Pérez lembra que, devido à gravidez da esposa, foi ele quem acompanhou a criança durante a hospitalização.
Foi quando começou sua odisseia.
Ele teve que esperar um dia inteiro para que seu filho fosse transferido para um hospital, por falta de leitos. Segundo Pérez, naquele dia, por volta das 22h, um ônibus apareceu para finalmente levá-los ao hospital. Quando chegaram, no entanto, não havia vagas para menores.
“Chega uma médica de plantão e nos diz: ‘O hospital está em colapso. Não há leito para as crianças e só podemos deixá-las no corredor para esperar que as outras (crianças) que estão internadas tenham alta. Não se sabe se será de manhã, ou de tarde, ou no dia seguinte. Está tudo cheio’.”
Os pais responderam que não sairiam do ônibus e que não permitiriam que seus filhos ficassem presos “no corredor de um hospital onde o que se respira é doença”.
Os pais, segundo ele, começaram a vagar durante a noite pela província, chamando e procurando líderes do Partido Comunista ou autoridades que pudessem dar uma resposta.
Lenier e seu filho foram posteriormente transferidos para outra clínica após a confirmação do resultado positivo da criança. Finalmente, por volta das 8h do dia seguinte, eles conseguiram uma vaga no hospital.

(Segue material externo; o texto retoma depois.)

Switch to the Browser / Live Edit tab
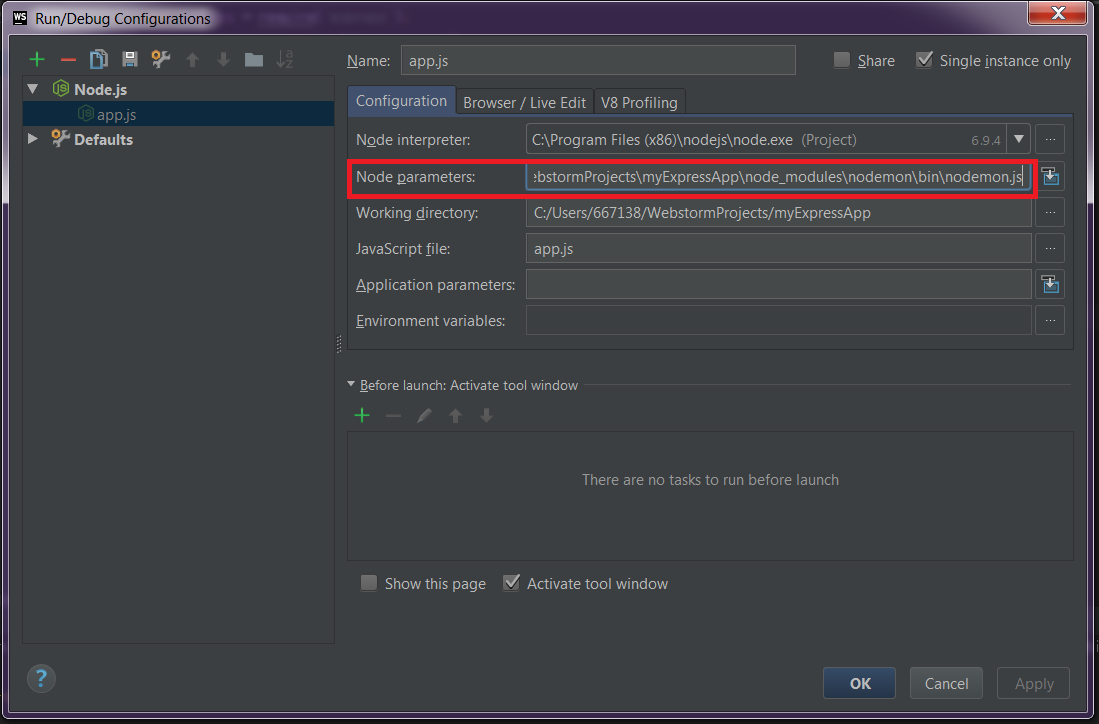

Ele conta que ficou mais calmo, até que recebeu uma mensagem preocupante da esposa: ela também havia começado a se sentir mal.
A perda
Lydda Maria havia ido ao médico e um teste rápido inicialmente trouxe resultado negativo para a covid-19.
“Ela ficou um dia (esperando) na policlínica porque disseram que havia um leito para ela na maternidade em Matanzas, mas não havia como transferi-la. Eles a transferiram no dia seguinte pela manhã para o hospital da maternidade e… não havia leito para grávidas. Eles a levaram para o Faustino (outro hospital). Fizeram um teste rápido e deu positivo. Então teve que sair de lá.” Depois de outras idas e vindas naquele dia, a esposa de Lenier foi internada em um centro de isolamento.

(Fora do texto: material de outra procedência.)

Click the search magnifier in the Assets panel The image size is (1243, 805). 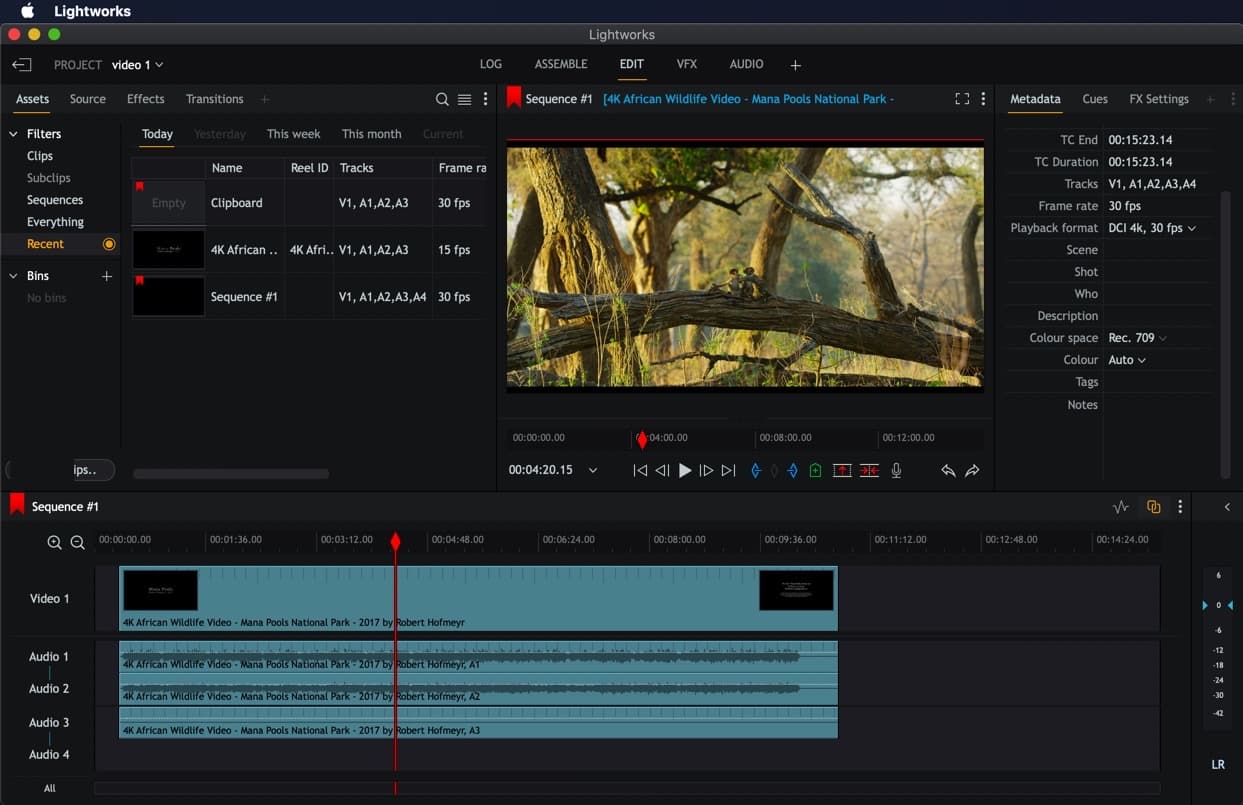(442, 99)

“Lá, ela passou fome, dores e desconforto. Cuidavam de mais de uma gestante no mesmo leito porque não havia lugar. Ela tomava banho com água fria, o que agravou ainda mais a pneumonia que foi descoberta no último minuto antes de seu fim. Ela tinha falta de ar, não havia respirador e ela lá, asmática e grávida. Ela não aguentava mais e a transferiram de novo para o Faustino, porque onde ela estava não havia condições. Aquilo foi um inferno.”
Pérez conta que depois sua esposa acabou sendo transferida novamente quando a situação se agravou, desta vez para um hospital militar, onde ela encontrou uma situação melhor.
“De repente, descobriram que ele estava com pneumonia. As crises de asma continuaram, deram um remédio e precisariam esperar 72 horas. Na terça-feira, 6 de julho, ele morreu. Não aguentou esperar tanto e sofrer tantos dias. Primeiro com nosso filho, depois com ela mesma.”
A BBC News Mundo encontrou em contato com o centro internacional de imprensa e o ministério da Saúde de Cuba, além das direções de Saúde de duas províncias, para solicitar entrevistas para entender a posição oficial sobre a situação atual do coronavírus na ilha e as denúncias recebidas. Não houve resposta.
Crise sanitária
Relatos como o de Lenier são cada vez mais frequentes em Cuba, onde todo o sistema de saúde é público.
A ilha vive há alguns meses o momento mais crítico da pandemia e uma das piores crises de saúde da América Latina.
Embora tenha conseguido conter o coronavírus durante boa parte de 2020, Cuba é atualmente o local com maior número de infecções por percentual da população em todo o continente — e um dos primeiros do mundo.
Em 1º de agosto, o país registrou 9.279 casos e cerca de 68 mortes por covid-19, embora organizações de oposição denunciem que o número de infecções e mortes seja maior que o reconhecido oficialmente.
No total, 2.913 pessoas morreram, de acordo com números oficiais publicados até 1º de agosto.